The Legal Marijuana Now Party did not make an appearance at Wednesday’s hearing, but co-chair Tim Davis voiced his party’s opposition to Craig’s suit in a declaration filed Tuesday. The party, he wrote, had selected Weeks as its candidate in an effort to capitalize on the 17,000 votes it had received from 2nd District voters for its 2018 auditor candidate. They now plan to pursue that goal with a new candidate, Paula Overby.

Overby lost this year’s Democratic primary for one of Minnesota’s U.S. Senate seats to incumbent Tina Smith, and previously ran for the 2nd District seat as a member of the Independence Party in 2014 and 2016.
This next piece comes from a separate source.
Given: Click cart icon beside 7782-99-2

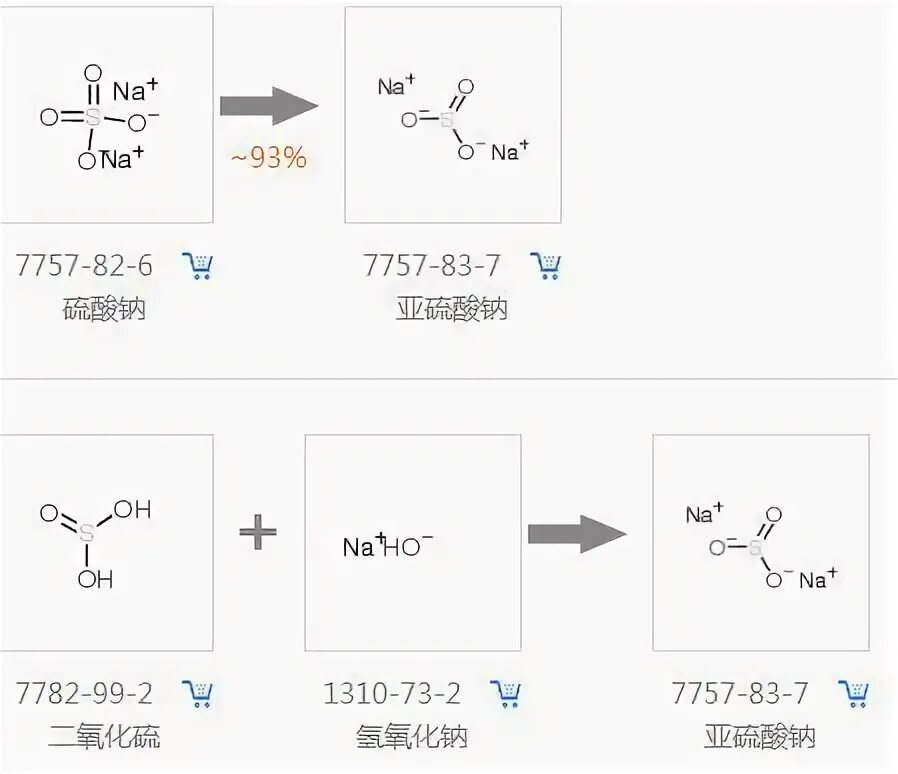Looking at the screenshot, I should click(198, 693).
“If Representative Craig were to succeed in its lawsuit, it would impact LMNP and our voters greatly, as well as other third parties around the state,” Davis wrote in his declaration. “Elections give parties like LMNP an opportunity to get issues in front of voters and the other major parties. Without the opportunity provided by the special election statute due to the passing of Mr. Weeks, LMNP will be unable to have the same opportunity to get its issues in front of voters.”

Marijuana legalization in Minnesota was a hot topic in 2018, when Democrat Tim Walz won the gubernatorial race on a platform that prominently featured legalization. Republican leaders in the state Senate drew a hard line against recreational legalization, and the issue has faded into the background at the state capitol as Covid-19 concerns take center stage.

Meanwhile, the state’s two marijuana-legalization parties, LMNP and the Grassroots-Legalize Cannabis Party, both attained major party status in 2018. That status, Democrats worry, has allowed Republicans to infiltrate the smaller parties and use them as wedges in tight races.